WHAT YOU ARE ASKED TO DO - Reproduce exactly, and only, the lines below from the one containing "For every named" through the one containing "Xe máy (40, 173)".

DATASET RECORDS -
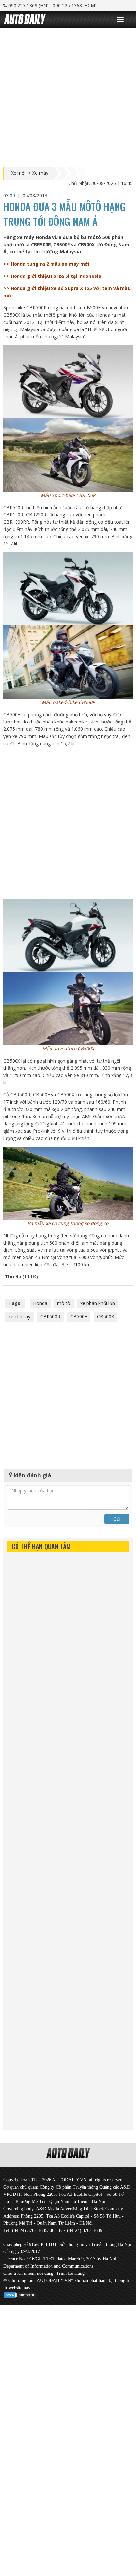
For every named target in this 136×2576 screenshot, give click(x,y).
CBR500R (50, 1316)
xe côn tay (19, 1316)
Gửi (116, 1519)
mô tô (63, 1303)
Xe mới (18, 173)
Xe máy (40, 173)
==
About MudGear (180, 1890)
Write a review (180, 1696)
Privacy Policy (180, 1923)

EXERCISE RESULT -
For every named target in this 136×2576 screenshot, give click(x,y).
CBR500R (50, 1316)
xe côn tay (19, 1316)
Gửi (116, 1519)
mô tô (63, 1303)
Xe mới (18, 173)
Xe máy (40, 173)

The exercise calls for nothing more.